Problem A:
Answer these questions from the article on free meals for hospitality workers, one answer per line and marked to match:
(i) About how many meals go out for free behind the establishment?
(ii) Of what company is Richard Torres vice president?
(iii) On what street is the restaurant where people line up for meals?
Problem B: In the article on free meals for hospitality workers, shorten the paragraph that opens "So since Monday, March 23" and keep its main facts.
Problem C: Set down, word for word, the part of the article on free meals for hospitality workers that begins at the words "Anyone who's been" and stops after "Chefs Produce Co.".

Page text:
[Start of Attachment]

But behind one of these quiet establishments, for three hours Monday through Friday, about 300 meals are going out for free.
“We knew that a lot of restaurants have been really great about pivoting to takeout to keep their business alive, but it hasn’t been able to keep a majority of people employed, so what we're trying to do is help the employees who lost their positions in any way we can,” says Will Salisbury, chef and co-founder of Heard That Foundation, a nonprofit that gives support to people in the hospitality industry.
Anyone who's been furloughed or laid off in the industry from recent restaurant closures and down-scaling from the coronavirus pandemic can at least get one free, hot meal a day from the chefs prepping Monday through Friday.
It was more than a week ago that Salisbury started feeling people may be in need soon, and that's when he partnered with Richard Torres, vice president of Chefs Produce Co.
"That's part of our ethos of hospitality: that it's not just about us, it's about hospitality for everyone.” — Will Salisbury
"Everything I've done so far with Heard That Found, Richard is one of the first people to throw his hat in the ring to reach out. He knew of another organization that was planning on doing something similar, so he put me in touch with 8020 Concepts — Gung Ho, HG Sply and Hero — and I got on the phone with them," Salisbury says. "Immediately we were just like, 'We want to do the same thing, we want to help the same people, let's combine our resources so we can help as many people as possible.' "
So since Monday, March 23, people have been lining up — while keeping distant — behind Gung Ho on Lowest Greenville, where meals are served each weekday evening. All they're asked is how many people need food that night.
Then volunteers — following strict guidelines on safety — pack meals and take them to the cars.
Salisbury is working with three chefs to execute this effort: Denise Apigo, Evelyn Aloupas and Randall Braud.
“Whatever product we can get delivered, we kind of strategize our menu for the week: It's like going into the walk-in every day and finding what to cook for a family meal. All of us have experience with that,” Aloupas says.
The tasks are all ones they're used to. They're out of this work just like so many throughout the city are.
“We’re doing the only thing we know how to do, is to cook and feed people,” Apigo says. “It's hard to really think beyond that, about the grander scope of everything happening, because it starts to feel overwhelming, but being able to do what little that we can, that kind of keeps us going.”

[End of Attachment]

Data provided:
[Start of Attachment]

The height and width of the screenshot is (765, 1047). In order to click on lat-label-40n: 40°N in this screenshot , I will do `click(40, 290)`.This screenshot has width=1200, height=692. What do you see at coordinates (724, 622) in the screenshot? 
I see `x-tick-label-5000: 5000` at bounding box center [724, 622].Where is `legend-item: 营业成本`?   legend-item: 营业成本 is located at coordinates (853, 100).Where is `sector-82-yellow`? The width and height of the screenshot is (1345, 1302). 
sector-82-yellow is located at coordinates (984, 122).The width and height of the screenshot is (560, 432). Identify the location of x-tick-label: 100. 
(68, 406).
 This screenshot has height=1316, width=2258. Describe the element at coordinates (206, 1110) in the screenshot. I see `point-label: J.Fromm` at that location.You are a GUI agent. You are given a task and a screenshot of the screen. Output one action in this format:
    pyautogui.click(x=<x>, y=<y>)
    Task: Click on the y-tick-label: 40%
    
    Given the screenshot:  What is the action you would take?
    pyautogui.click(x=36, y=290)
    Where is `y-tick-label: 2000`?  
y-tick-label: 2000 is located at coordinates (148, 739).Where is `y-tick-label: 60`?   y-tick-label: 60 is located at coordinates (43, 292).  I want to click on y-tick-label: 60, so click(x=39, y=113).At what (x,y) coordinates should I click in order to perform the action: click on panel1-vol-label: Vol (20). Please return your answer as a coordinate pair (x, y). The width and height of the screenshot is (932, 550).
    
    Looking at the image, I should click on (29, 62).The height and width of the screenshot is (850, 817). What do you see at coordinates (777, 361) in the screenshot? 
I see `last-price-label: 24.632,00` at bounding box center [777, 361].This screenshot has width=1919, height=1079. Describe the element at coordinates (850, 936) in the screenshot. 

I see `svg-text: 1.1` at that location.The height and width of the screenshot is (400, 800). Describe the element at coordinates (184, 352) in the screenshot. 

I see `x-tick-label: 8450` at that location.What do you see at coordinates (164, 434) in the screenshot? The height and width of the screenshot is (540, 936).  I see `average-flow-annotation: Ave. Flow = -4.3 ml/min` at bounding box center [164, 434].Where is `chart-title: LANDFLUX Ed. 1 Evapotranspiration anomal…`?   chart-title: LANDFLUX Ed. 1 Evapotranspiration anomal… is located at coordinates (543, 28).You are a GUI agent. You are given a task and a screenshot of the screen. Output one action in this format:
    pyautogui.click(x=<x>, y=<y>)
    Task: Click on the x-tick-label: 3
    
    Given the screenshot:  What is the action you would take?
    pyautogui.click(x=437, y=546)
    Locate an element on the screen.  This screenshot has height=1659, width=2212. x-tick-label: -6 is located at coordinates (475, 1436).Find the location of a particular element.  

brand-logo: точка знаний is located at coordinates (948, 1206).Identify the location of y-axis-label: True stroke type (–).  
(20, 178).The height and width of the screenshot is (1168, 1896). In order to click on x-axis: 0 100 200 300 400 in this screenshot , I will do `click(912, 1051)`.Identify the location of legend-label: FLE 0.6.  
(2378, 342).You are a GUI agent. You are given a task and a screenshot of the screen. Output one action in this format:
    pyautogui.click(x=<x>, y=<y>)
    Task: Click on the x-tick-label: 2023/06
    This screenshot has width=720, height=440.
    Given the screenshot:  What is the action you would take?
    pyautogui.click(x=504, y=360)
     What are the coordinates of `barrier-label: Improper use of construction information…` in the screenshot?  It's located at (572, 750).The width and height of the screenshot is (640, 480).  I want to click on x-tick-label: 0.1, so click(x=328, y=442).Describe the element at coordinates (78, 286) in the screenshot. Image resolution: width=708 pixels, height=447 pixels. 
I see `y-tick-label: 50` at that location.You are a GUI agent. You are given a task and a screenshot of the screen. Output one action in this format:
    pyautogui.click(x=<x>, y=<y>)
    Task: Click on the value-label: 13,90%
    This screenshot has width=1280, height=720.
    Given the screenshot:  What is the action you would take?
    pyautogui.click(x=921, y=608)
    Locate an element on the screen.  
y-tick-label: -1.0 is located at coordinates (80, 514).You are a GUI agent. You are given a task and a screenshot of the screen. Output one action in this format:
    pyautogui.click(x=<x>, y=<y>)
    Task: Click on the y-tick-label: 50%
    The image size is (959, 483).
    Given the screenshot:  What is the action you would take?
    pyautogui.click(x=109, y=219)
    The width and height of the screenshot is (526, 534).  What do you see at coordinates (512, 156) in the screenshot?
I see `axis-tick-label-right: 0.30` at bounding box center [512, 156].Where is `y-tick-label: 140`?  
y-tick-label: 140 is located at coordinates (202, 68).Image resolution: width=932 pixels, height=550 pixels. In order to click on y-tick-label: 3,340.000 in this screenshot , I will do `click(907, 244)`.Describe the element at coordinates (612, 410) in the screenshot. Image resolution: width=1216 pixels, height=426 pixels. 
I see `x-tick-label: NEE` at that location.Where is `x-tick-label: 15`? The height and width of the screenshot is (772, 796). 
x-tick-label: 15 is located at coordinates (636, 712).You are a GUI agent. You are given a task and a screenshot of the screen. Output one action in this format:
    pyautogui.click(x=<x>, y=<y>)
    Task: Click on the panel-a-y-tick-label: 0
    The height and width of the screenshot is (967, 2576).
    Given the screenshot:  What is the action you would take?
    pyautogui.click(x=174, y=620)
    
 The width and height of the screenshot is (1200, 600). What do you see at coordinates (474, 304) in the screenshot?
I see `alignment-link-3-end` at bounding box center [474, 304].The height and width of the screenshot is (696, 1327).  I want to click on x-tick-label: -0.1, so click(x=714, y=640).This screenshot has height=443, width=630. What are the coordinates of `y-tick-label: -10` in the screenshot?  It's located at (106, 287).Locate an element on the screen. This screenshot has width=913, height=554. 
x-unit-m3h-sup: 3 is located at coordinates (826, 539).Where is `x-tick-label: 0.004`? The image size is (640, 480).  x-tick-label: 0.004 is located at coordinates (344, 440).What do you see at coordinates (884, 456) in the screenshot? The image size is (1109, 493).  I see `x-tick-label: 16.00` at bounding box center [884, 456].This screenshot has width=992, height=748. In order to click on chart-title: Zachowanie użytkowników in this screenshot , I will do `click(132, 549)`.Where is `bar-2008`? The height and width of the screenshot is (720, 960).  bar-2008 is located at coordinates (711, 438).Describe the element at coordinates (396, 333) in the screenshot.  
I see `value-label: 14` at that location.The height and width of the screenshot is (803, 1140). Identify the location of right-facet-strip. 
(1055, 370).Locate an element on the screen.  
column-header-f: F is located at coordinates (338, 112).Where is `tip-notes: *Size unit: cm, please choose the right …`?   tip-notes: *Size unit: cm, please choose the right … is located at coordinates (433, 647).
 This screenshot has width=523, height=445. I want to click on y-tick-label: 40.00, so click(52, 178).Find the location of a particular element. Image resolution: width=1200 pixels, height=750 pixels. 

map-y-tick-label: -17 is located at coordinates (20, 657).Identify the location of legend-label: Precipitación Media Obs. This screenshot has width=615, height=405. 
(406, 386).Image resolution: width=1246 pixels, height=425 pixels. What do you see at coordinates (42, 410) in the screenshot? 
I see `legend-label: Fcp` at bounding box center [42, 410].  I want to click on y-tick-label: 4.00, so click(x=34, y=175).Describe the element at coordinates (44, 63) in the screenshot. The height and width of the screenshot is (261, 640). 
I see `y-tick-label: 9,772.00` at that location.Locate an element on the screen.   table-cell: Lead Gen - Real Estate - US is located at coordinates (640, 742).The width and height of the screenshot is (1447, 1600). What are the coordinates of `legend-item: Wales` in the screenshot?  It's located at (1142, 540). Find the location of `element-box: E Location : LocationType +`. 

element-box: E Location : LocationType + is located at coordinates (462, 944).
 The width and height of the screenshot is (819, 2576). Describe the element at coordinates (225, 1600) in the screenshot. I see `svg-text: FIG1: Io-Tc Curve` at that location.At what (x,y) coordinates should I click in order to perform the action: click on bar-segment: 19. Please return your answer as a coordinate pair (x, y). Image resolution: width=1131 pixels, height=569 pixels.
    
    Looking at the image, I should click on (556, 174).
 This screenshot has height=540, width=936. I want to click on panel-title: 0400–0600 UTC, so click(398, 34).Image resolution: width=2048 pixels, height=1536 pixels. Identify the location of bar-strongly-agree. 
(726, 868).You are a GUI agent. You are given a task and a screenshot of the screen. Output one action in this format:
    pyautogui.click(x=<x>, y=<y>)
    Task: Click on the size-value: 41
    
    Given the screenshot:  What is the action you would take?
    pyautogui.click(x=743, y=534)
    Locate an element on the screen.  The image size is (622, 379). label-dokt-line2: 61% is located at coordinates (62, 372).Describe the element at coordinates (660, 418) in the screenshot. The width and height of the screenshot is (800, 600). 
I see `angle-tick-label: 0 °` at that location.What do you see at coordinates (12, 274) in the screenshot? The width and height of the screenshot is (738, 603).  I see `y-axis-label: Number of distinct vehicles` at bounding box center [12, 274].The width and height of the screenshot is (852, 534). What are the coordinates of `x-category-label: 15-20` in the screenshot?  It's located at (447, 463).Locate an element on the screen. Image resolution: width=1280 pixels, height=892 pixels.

[End of Attachment]

Worked solution A:
(i) About 300 meals.
(ii) Chefs Produce Co.
(iii) Lowest Greenville, behind Gung Ho.

Worked solution B: Since Monday, March 23, people have been lining up at a distance behind Gung Ho on Lowest Greenville, where meals are served each weekday evening. They are asked only how many people need food that night.

Worked solution C:
Anyone who's been furloughed or laid off in the industry from recent restaurant closures and down-scaling from the coronavirus pandemic can at least get one free, hot meal a day from the chefs prepping Monday through Friday.
It was more than a week ago that Salisbury started feeling people may be in need soon, and that's when he partnered with Richard Torres, vice president of Chefs Produce Co.